Aim of the task → Give again, exactly and only, the lines running from the one with "You are a computer-use" to the end of the material below; leave out pictures.
(Recorded information)
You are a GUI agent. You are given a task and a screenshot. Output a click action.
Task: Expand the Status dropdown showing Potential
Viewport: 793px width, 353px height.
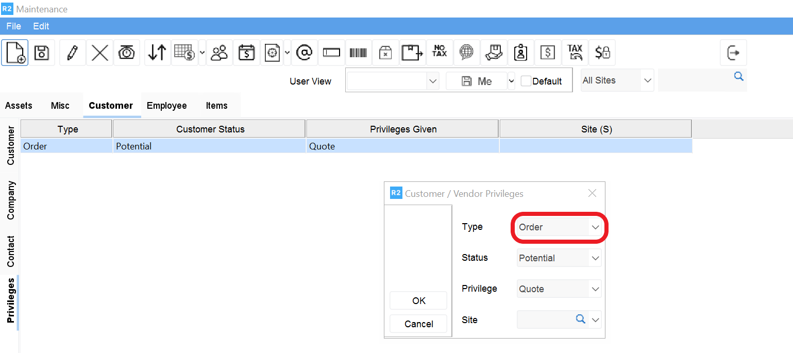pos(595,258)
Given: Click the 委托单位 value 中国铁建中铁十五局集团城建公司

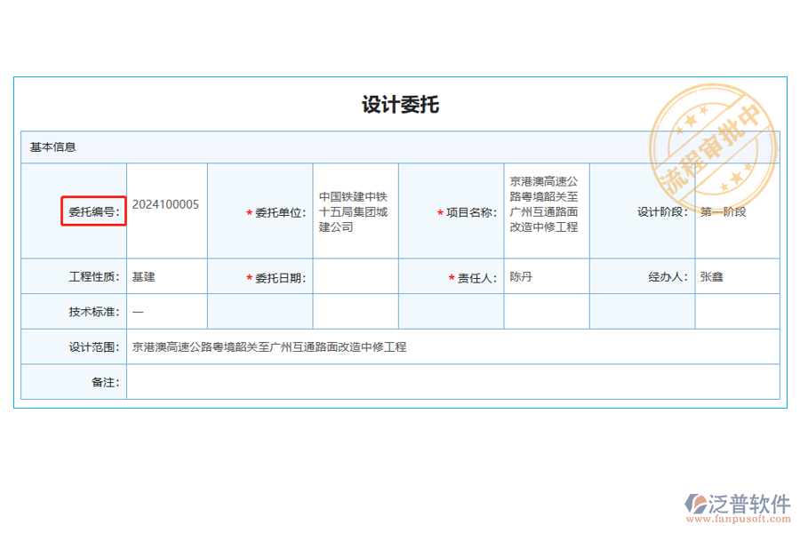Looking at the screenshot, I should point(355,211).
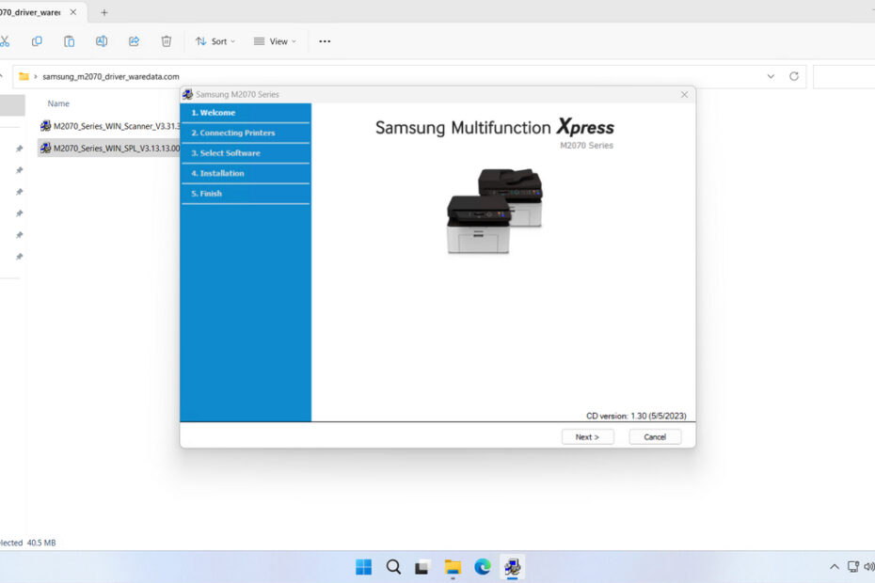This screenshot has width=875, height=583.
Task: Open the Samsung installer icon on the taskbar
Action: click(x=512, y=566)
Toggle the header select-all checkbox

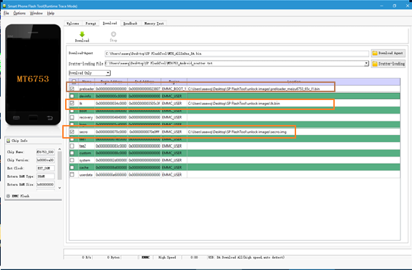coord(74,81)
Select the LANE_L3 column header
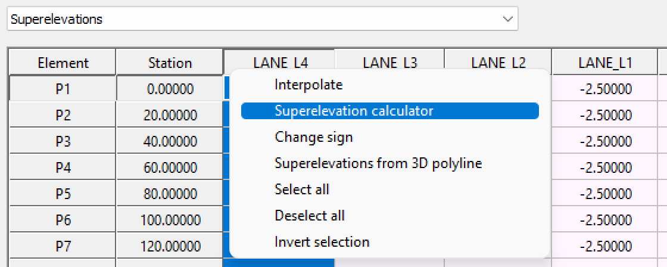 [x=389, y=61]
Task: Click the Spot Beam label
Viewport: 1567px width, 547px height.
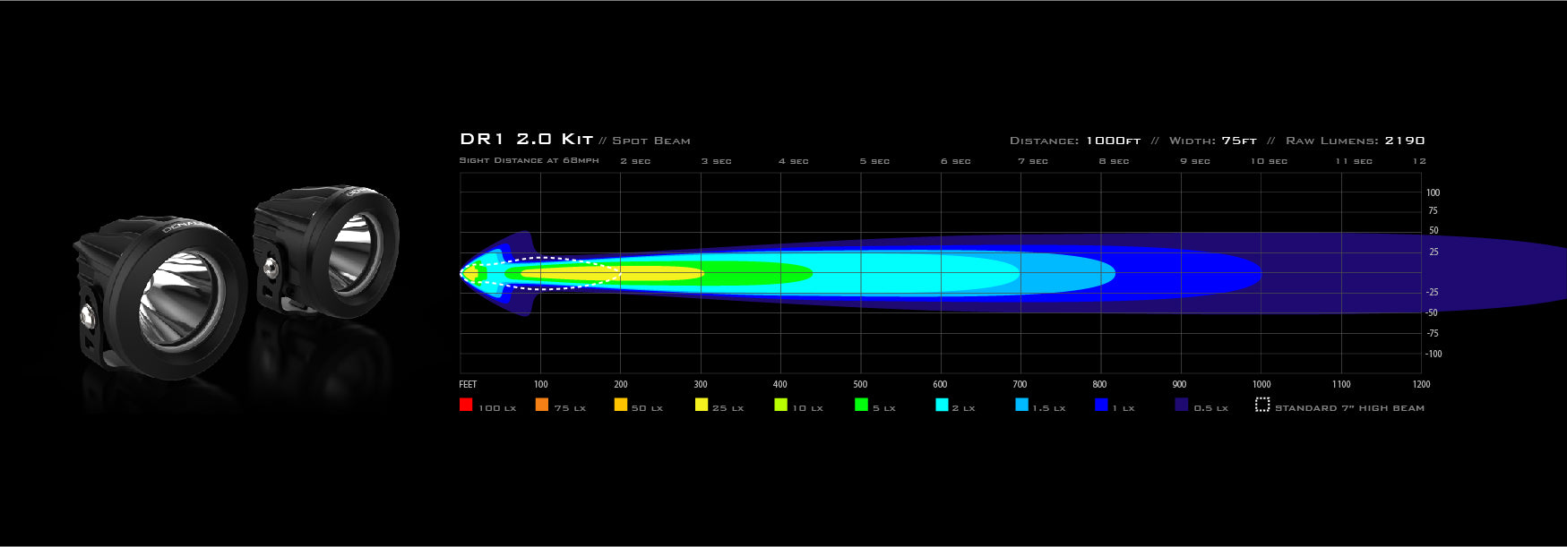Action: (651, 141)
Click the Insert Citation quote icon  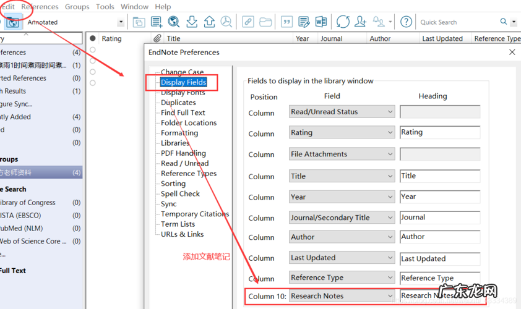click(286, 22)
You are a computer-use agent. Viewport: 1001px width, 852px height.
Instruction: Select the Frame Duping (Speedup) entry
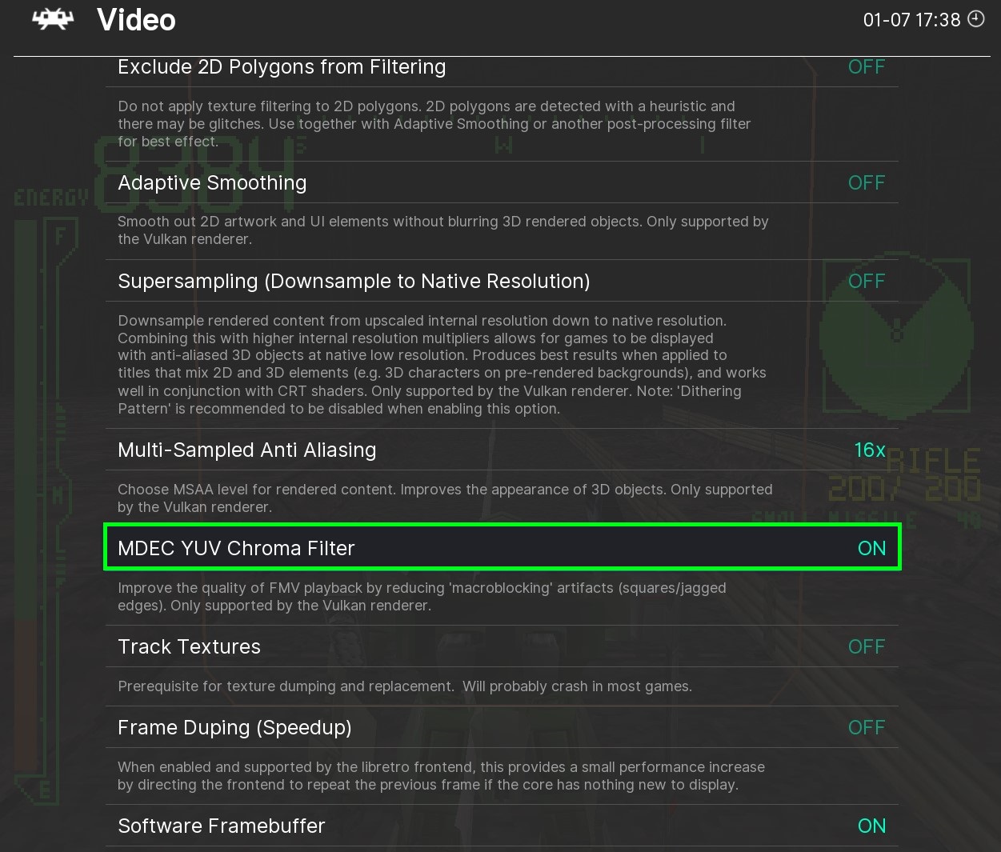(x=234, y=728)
(End Recorded information)
Task answer →
You are a computer-use agent. Viewport: 1001px width, 852px height.
Instruction: Select the Frame Duping (Speedup) entry
(x=234, y=728)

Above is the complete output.